Essa tecnologia ancestral, transmitida por gerações de agricultores, agora está sendo adaptada para o contexto urbano. O professor Yu Kongjian, da Universidade de Pequim e criador do conceito de “cidade-esponja“, defende que as cidades asiáticas, muitas delas afetadas por climas de monção, devem adotar soluções baseadas na natureza.
Em algumas cidades chinesas, até um terço da chuva anual pode cair em um único dia, exigindo medidas eficazes de controle. Yu argumenta que os métodos tradicionais, como os terraços de arroz, já foram testados e comprovados ao longo de milênios e podem ser a chave para enfrentar os desafios climáticos atuais.
Telhados verdes no Brasil
A adoção de telhados verdes tem ganhado força no Brasil como uma solução eficaz para melhorar a sustentabilidade dos edifícios, reduzindo impactos ambientais e promovendo o reaproveitamento de recursos. Embora os projetos nacionais não sejam diretamente inspirados em plantações de arroz, o conceito e os objetivos são semelhantes: integrar a natureza ao ambiente urbano, trazendo benefícios práticos e ecológicos. Hospitais, shoppings e escolas estão entre os espaços que vêm investindo em coberturas vegetais, que contribuem para a captação de água da chuva, o isolamento térmico e até mesmo a produção de alimentos.

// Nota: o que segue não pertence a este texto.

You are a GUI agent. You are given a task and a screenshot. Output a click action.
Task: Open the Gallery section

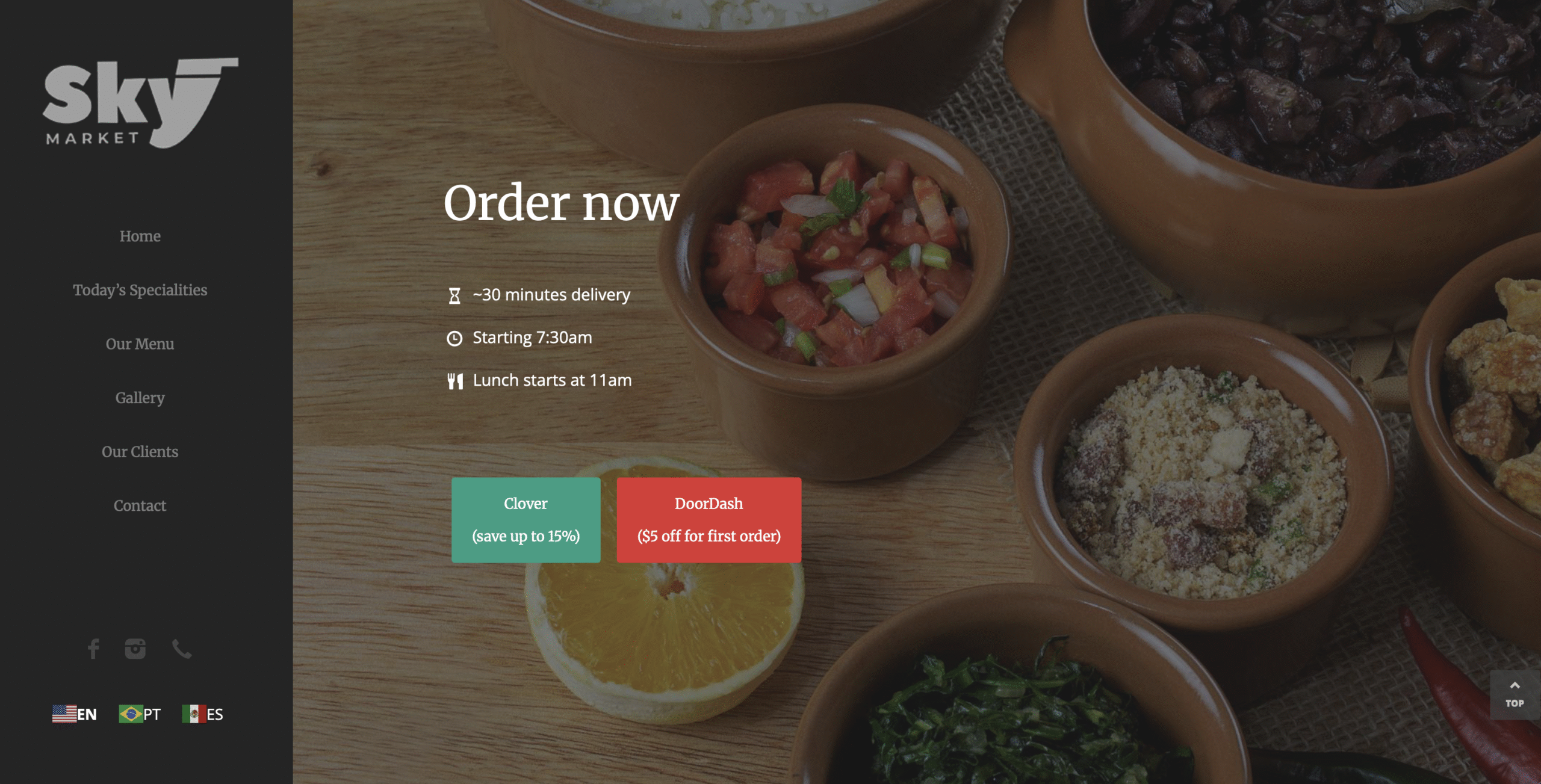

Em Belo Horizonte/MG, o Hospital Orizonti – Instituto Oncomed de Saúde e Longevidade incorporou um dos maiores telhados verdes da cidade. Com 6.942 m² de cobertura vegetal, o hospital consegue captar e armazenar até 370 mil litros de água da chuva, utilizada para irrigação e limpeza de algumas áreas. Além da eficiência hídrica, a vegetação na cobertura contribui para a regulação térmica do prédio, reduzindo o consumo de energia com climatização.
Foto: Divulgação/ Hospital Orizonti
Já em São Paulo, desde 2012 o Shopping Eldorado investe em um projeto de reciclagem e compostagem para reduzir o desperdício gerado em suas praças de alimentação. Cerca de 2 toneladas de lixo orgânico por dia são transformadas em adubo por meio da aplicação de enzimas que aceleram a decomposição e eliminam odores. Esse adubo é utilizado justamente em uma horta instalada no telhado verde do shopping, onde são cultivados legumes e verduras livres de agrotóxicos. A produção é destinada aos próprios colaboradores do estabelecimento, promovendo um ciclo sustentável e incentivando o consumo consciente.
Enquanto no Rio de Janeiro, o Colégio Estadual Erich Walter Heine se destaca como a primeira escola verde do Brasil. Além de contar com energia solar, reaproveitamento de água da chuva, iluminação natural e uma área dedicada à reciclagem, a instituição possui um “ecotelhado”, onde plantas foram integradas à estrutura do prédio. Essa cobertura vegetal ajuda a reter água para reuso, melhora o conforto térmico dos ambientes e ainda contribui para a neutralização das emissões de carbono.
Enquanto na Ásia os terraços de arroz servem de modelo para mitigar enchentes, no Brasil as coberturas vegetais estão sendo implementadas para melhorar a gestão hídrica, reduzir ilhas de calor e aumentar a eficiência energética. Esses projetos ressaltam que soluções baseadas na natureza não apenas trazem benefícios ambientais, mas também promovem cidades mais resilientes, saudáveis e sustentáveis.